Both studies showed that the injection of the lentiviral vectors led to substantial delays in the onset and progression of the disease. RNAi reduced the expression of mutant SOD1 in culture and in vivo, prevented the death of spinal and brainstem motor neurons and improved the motor performance of the mice in different behavioural tasks. Raoul et al. also measured electromyographic responses in their animals, and found them to be preserved in the mice treated with the lentiviral vectors.

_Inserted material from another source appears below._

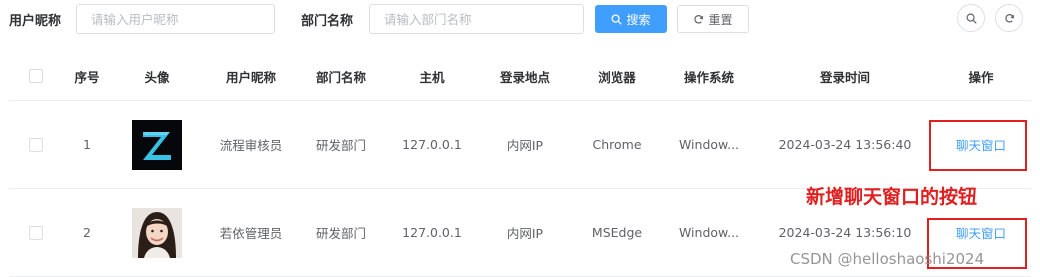  What do you see at coordinates (708, 77) in the screenshot?
I see `header-os: 操作系统` at bounding box center [708, 77].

Early studies on the therapeutic use of siRNAs used vector-delivery methods that have limited potential as treatment agents: hydrodynamic delivery, intracerebral injection and other techniques. More recent papers have added credibility to the idea of using RNAi as therapy by placing extra emphasis on the way in which the vectors are administered. In this regard, the paper by Ralph et al. is particularly compelling, as the authors delivered the lentiviral vector through intramuscular injection, an administration method that has clear therapeutic relevance.

The therapeutic benefit reported in these two papers is among the most substantial ever seen in this animal model, raising hopes for its successful translation to the clinical domain. However, familial forms of ALS account for a very small fraction of clinical cases. So, the need for therapeutic approaches for both familial and sporadic forms of ALS is as pressing as ever.